There were three 0.10 cyc/deg grating stimuli in experiment II, one vertical and two horizontal. The same vertical 0.10 cyc/deg grating from experiment I (
Fig. 2A) was used on all infants and a “sharp-edged” horizontal grating identical to the vertical grating, only rotated through 90° (
Fig. 2C), was used on the first 12 infants. The Michelson contrast across the vertical contours at the ends of the sharp-edged stimuli was half of the overall grating contrast. A “blurred” horizontal stimulus was used on the remaining 25 infants. It had the vertical edges of the grating tapered to zero (
Fig. 2D) to minimize the high-spatial-frequency edge information contained in those vertical contours.
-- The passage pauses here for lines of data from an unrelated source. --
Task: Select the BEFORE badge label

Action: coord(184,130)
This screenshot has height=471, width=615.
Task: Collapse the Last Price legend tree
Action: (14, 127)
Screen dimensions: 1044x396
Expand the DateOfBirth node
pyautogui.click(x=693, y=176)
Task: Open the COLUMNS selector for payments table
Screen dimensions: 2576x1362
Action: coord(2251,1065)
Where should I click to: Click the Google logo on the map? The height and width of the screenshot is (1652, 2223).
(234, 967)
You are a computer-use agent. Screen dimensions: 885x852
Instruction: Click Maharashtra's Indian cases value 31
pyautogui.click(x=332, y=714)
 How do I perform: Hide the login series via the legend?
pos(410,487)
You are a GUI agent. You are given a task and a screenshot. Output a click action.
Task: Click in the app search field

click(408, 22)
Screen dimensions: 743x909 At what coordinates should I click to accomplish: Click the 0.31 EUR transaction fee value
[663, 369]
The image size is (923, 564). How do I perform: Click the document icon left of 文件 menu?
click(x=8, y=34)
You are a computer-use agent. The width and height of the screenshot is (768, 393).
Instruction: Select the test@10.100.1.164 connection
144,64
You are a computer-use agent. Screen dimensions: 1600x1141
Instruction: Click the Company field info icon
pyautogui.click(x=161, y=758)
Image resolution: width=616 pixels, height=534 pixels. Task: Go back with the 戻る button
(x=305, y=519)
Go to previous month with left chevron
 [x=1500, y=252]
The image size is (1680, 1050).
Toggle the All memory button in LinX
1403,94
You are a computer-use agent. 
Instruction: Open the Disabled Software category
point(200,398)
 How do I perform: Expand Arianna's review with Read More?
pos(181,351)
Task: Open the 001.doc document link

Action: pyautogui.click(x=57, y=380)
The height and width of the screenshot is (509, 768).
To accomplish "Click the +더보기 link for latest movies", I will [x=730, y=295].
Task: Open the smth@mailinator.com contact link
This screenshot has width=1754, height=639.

Each stimulus set contained both vertical and horizontal stimuli. In the first stimulus set, vertical stimuli as in experiment I were paired with sharp-edged horizontal stimuli. Cards were presented in descending order of contrast, but within each contrast level, the vertical and horizontal stimuli appeared in random order. For example: 0.96V, 0.96H, 0.71H, 0.71V, 0.50V, 0.50H, 0.35H, 0.35V, 0.25H, and 0.25V. Thus, the observer did not know, for any given card, whether its orientation was vertical or horizontal, but she did know that the stimuli in the stack progressed from easier-to-see to harder-to-see. This experimental design prevented infant fatigue from differently affecting the thresholds measured using the vertical versus the horizontal stimulus. Testing started with the 0.96 contrast vertical and horizontal cards, and continued until the observer judged that three cards in succession were not seen, and therefore there were both “seen” and “not seen” stimuli of each orientation. The observer was always coauthor AMB.